This post originally appeared on Orphan Road.

Now that I can actually spend some time blogging, let me make a few comments on the 520 bridge and light rail, a debate which seems to have come back into the fore, thanks to a last-minute protest from Mayor McGinn and several other Seattle-area politicians earlier this year.
[The current design is for 4 general purpose lanes plus 2 HOV/Transit lanes (HOV 3+). McGinn wants 4 GP lanes plus 2 transit-only lanes (bus now, light rail later). ]
If you haven’t been following the details, it’s important to note that the Governor decided back in 2008 to opt for a light-rail-free design. The environmental impact studies all proceeded from that assumption. Putting light rail back into the plans would require a new EIS and a delay to the project. How long? McGinn says 6 months. The State AG and the feds say 2 years. The project cost would certainly increase by several hundred billion dollars as well.

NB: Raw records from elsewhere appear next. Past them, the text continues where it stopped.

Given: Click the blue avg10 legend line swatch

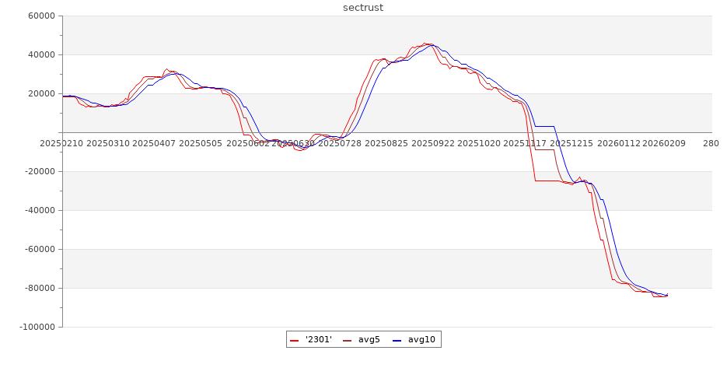Looking at the screenshot, I should pyautogui.click(x=397, y=340).
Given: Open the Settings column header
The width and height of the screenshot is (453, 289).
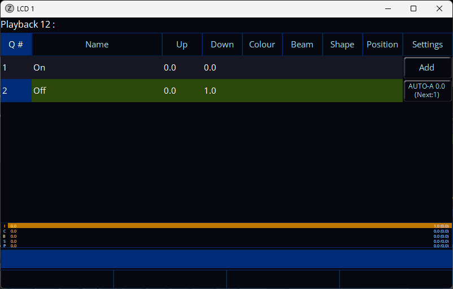Looking at the screenshot, I should tap(427, 45).
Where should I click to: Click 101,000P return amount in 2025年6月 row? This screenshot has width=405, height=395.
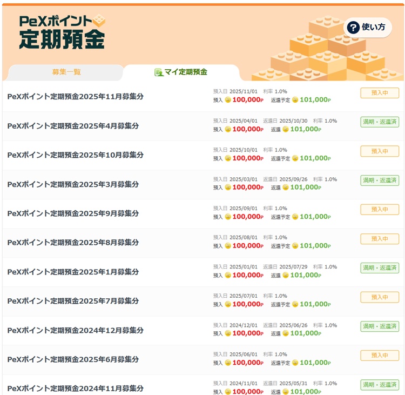point(315,363)
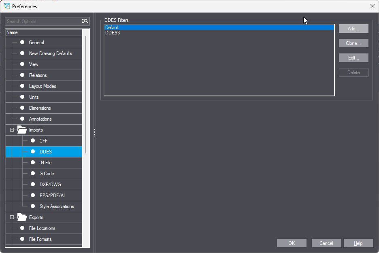
Task: Click the options tree vertical scrollbar
Action: pyautogui.click(x=85, y=93)
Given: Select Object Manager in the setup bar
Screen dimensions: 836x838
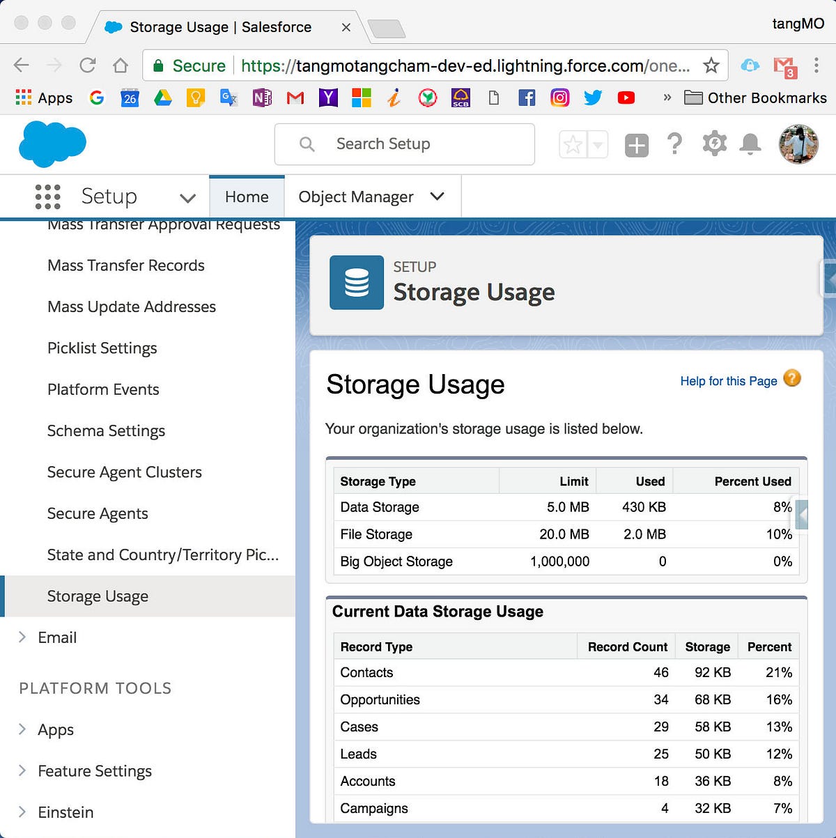Looking at the screenshot, I should click(x=355, y=196).
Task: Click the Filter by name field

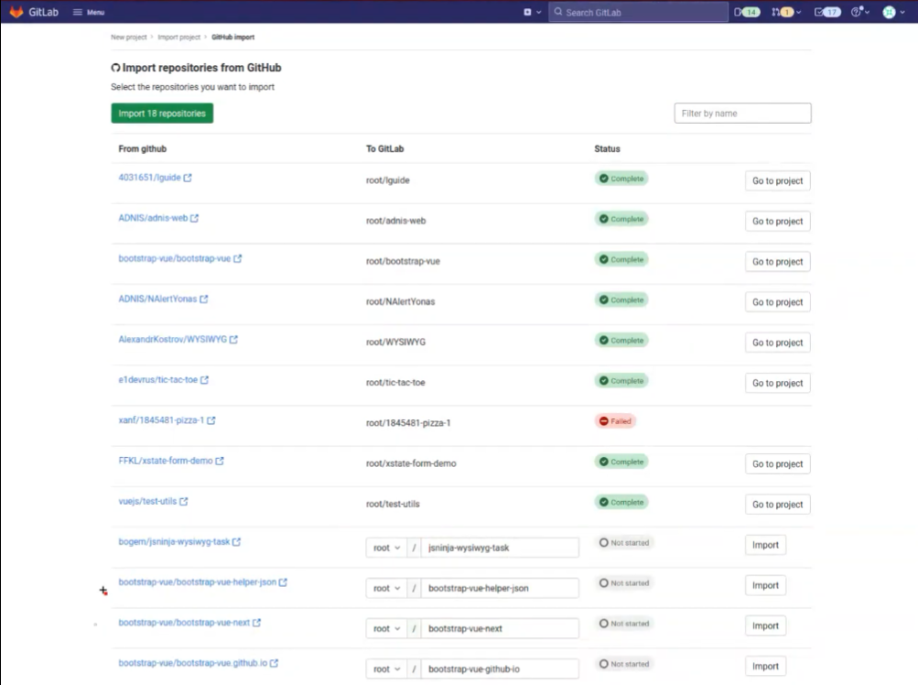Action: (x=742, y=114)
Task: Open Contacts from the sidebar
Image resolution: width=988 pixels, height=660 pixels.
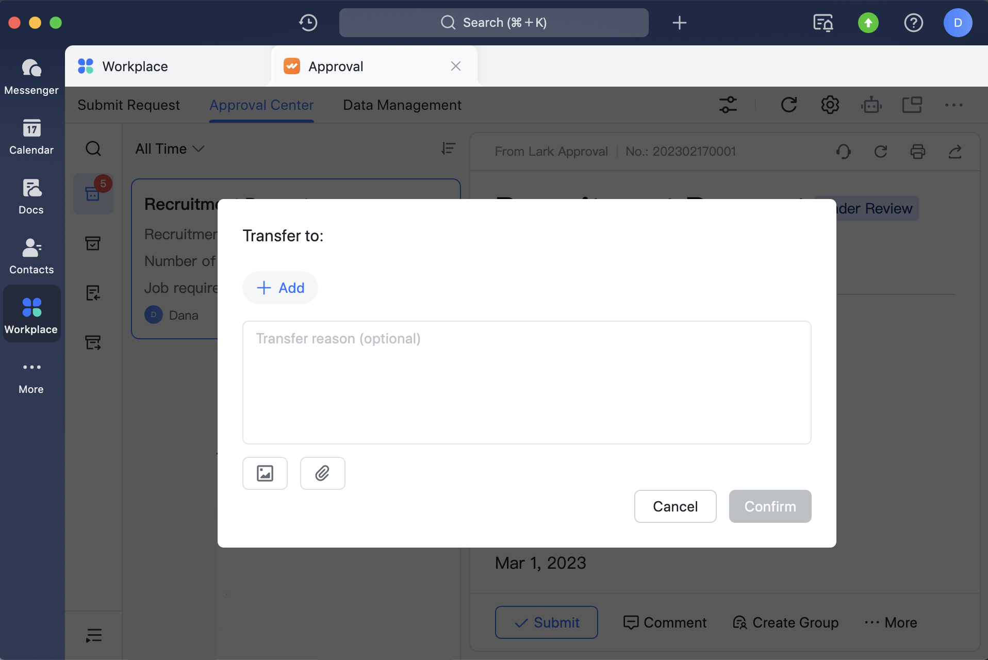Action: click(31, 256)
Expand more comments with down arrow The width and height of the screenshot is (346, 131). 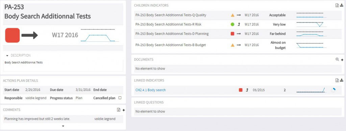point(63,126)
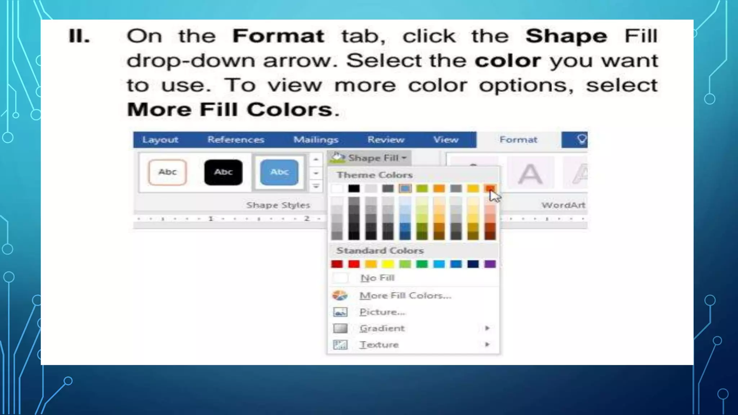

Serial Catowner has some serious qualms about the current design. I’m sympathetic. $4.5 billion is a lot of money to spend on oil-dependent infrastructure in the year 2010, when we know we have to seriously reduce our carbon output in the next 20 years.
A lot can happen between now and. say, 2040, when we might realistically see light rail on 520. Oil could be $20/gallon, all cars could run on electricity, and Microsoft could decamp for Bangalore, leaving its office complex in Redmond looking like the old GM and Ford plants in 2010 Detroit. All of these things will affect the 520 bridge.
It’s a lot to try to plan for.
So we’ve come, in 2010, after over a decade of discussion, to this messy compromise known as “Option A+.” It’s not perfect. In some ways, it’s kind of ridiculous. But it’s the result of a lot of messy compromises and stakeholder meetings that many people who are not me spent time attending and working with. Not having attended a single outreach meeting on the project, I don’t feel right complaining too much about the chosen outcome. Balancing the demands of the Arboretum, the UW, Microsoft the surrounding neighborhoods, and other interest groups can’t have been easy.
It is easy, however, for me to sit in front of my computer here at night, shake my fist, and demand my preferred design. But those groups I mentioned above have political clout, specifically because they’ve organized, and the project is a result of that organization.
This leads me to my next point: if there’s a better design, what’s the strategy for making it a reality? If you’re asking to delay the project by up to 2 years and add hundreds of millions of dollars to the cost, you have a responsibility, I would think, not just to make an engineering argument, but also to make a political argument. How will you get your design implemented? Mayor McGinn is not exactly a political powerhouse right now. Quite the opposite, actually. And Frank Chopp and Ed Murray are voicing opposition because they know it plays well with their constituents, but they’re unlikely to try and seriously derail the project.
Finally, even if there is a political strategy, it comes with an opportunity cost. More effort and money trying to get potential light rail on 520 could reduce the amount of actual transit that gets built elsewhere. Not only that, there’s a case to be made, not by me, but by Sound Transit and many others, that buses are better on 520 from a transit perspective, because they can serve multiple destinations. So even if you somehow manage to delay the project long enough to get pontoons and a bridge deck big enough to maybe someday carry trains that no agency has plans to build, it’s not clear that it’s a better solution even from a pure transit perspective.